4 minute read

If you’ve spent any time experimenting with running large language models locally, you’ve probably seen guidance like “you need 30GB of RAM” to get a model working. That exact phrasing showed up recently on a Reddit thread about running Qwen3-Next locally, and it sparked a familiar kind of confusion: are we talking about GPU memory or system memory?

The short answer is that both matter—but in very different ways. Understanding the distinction between VRAM and system RAM is one of the most important mental models for anyone building or tuning local LLM inference. Once you get it, a lot of vague “hardware requirements” suddenly make sense.

Two memory systems, two very different jobs

When you run an LLM locally, you are operating across at least two memory hierarchies: GPU memory (VRAM) and system memory (RAM). They serve different purposes and impose different limits on what’s possible.

VRAM: where inference actually happens

VRAM is the memory physically attached to your GPU. During GPU-based inference, this is where the performance-critical parts of the model live:

  • Model weights in their inference format (FP16, INT8, INT4, etc.)
  • Activation buffers used during forward passes
  • The KV cache that stores attention state for the active context
  • Temporary buffers used by fused kernels and matrix multiplications

Modern inference runtimes (vLLM, llama.cpp, TensorRT-LLM, and PyTorch-based stacks) try very hard to keep as much of this as possible in VRAM. The reason is simple: GPU memory offers dramatically higher bandwidth and better effective latency for GPU workloads than system RAM.

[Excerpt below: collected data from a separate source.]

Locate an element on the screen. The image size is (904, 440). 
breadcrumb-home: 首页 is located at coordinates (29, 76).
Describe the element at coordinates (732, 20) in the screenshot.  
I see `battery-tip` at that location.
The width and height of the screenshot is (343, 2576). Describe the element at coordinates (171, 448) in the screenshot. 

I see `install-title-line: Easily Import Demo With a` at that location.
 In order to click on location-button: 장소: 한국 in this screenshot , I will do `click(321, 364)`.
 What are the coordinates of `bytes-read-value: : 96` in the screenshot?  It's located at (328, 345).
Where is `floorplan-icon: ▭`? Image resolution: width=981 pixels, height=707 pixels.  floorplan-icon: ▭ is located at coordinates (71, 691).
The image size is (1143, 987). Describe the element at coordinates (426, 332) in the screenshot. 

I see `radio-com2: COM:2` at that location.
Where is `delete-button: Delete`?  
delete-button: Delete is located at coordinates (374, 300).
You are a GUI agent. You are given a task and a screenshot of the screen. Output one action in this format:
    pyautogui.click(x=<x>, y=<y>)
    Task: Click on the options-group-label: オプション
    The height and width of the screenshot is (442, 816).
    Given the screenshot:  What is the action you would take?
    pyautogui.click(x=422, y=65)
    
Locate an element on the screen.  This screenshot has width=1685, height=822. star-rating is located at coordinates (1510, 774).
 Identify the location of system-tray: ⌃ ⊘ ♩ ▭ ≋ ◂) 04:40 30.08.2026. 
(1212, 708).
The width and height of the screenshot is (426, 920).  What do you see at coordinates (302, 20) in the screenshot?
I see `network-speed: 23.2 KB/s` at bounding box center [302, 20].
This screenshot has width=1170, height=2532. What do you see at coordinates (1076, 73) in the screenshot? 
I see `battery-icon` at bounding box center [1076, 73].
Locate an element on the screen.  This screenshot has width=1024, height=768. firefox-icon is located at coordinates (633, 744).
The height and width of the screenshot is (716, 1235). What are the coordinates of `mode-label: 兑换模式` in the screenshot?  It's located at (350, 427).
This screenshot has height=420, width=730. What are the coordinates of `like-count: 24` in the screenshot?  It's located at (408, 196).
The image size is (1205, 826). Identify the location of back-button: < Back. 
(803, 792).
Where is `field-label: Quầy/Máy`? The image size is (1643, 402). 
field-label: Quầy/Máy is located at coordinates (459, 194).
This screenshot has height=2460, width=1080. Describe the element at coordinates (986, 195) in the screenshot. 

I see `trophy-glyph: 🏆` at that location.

If the full model (plus its KV cache and runtime buffers) fits in VRAM, you get fast, predictable throughput. If it doesn’t, you’re forced into offloading strategies where parts of the model or attention state live in system RAM. That works, but performance drops sharply as data moves back and forth across the CPU–GPU boundary.

In practice, VRAM is the gating factor for model size on GPU.

System RAM: the support structure

System RAM plays a quieter but still critical role. It doesn’t directly accelerate inference kernels, but it supports everything around them:

  • Holding unpacked model files during load
  • Staging unquantized weights before conversion
  • Temporary buffers used during quantization
  • Offloaded layers or tensors that don’t fit in VRAM
  • CPU-only inference paths when no GPU is available

If system RAM is insufficient, models may fail to load entirely or spend most of their time paging data between memory and disk. This is often where seemingly large RAM requirements come from.

In the Qwen3-Next discussion, the frequently cited “30GB of RAM” wasn’t referring to VRAM at all—it was system RAM. Even if the final quantized model fits comfortably on the GPU, the loader and runtime may still need substantial host memory to hold intermediate representations during setup.

Why VRAM constraints show up first

For GPU inference, VRAM determines feasibility before performance even enters the conversation.

If a model’s weights and KV cache cannot reside in GPU memory at the same time, you have three options:

  1. Use more aggressive quantization
  2. Reduce context length (to shrink the KV cache)
  3. Accept CPU offloading and slower inference

For large models (30B parameters and above), this usually means 24GB of VRAM or more just to get started, and significantly more if you want higher precision or long-context workloads. Context length matters here: KV cache memory grows linearly with the number of tokens, and for long prompts it can rival or exceed the size of the model weights themselves.

This is why two users running the “same model” can have wildly different experiences depending on context length and precision.

System RAM enables flexibility, not speed

System RAM doesn’t make inference faster, but it makes it possible.

Adequate RAM allows:

  • Safe model loading and conversion
  • Partial offload paths when VRAM is tight
  • CPU-only inference for users without GPUs

Without it, runtimes thrash, allocations fail, and performance collapses. That’s why RAM recommendations often sound inflated—they’re accounting for worst-case loading and conversion paths, not steady-state inference.

CPU-only inference: feasible, but slower

Some inference engines can run entirely from system RAM with no GPU at all, using multithreaded CPU execution. This can be surprisingly usable for smaller or aggressively quantized models, where users report tens of tokens per second on modern CPUs.

For larger models, though, throughput quickly drops into single-digit tokens per second. CPU-only inference trades raw speed for accessibility, not efficiency.

Thinking in memory hierarchies

A useful way to reason about local LLM hardware is as a memory hierarchy:

  • VRAM → model weights, activations, KV cache
  • System RAM → runtime support, offload, conversion
  • Storage → model files, checkpoints, swap

When these layers are aligned with your inference goals, hardware choices become much clearer. Instead of chasing vague “requirements”, you can decide whether you’re optimizing for feasibility, performance, context length, or cost.

One last thing

I’m also writing these posts as part of my own transition from DevOps into AI and ML. Earlier in my career, I went through a similar shift when I moved from being a Java developer into DevOps, and writing things down publicly helped me make sense of that transition.

This blog is my way of doing the same thing again. Learning in public, validating my understanding, and slowly building intuition around systems that are still new to me. If you’re on a similar journey, I hope these notes help you connect a few dots along the way.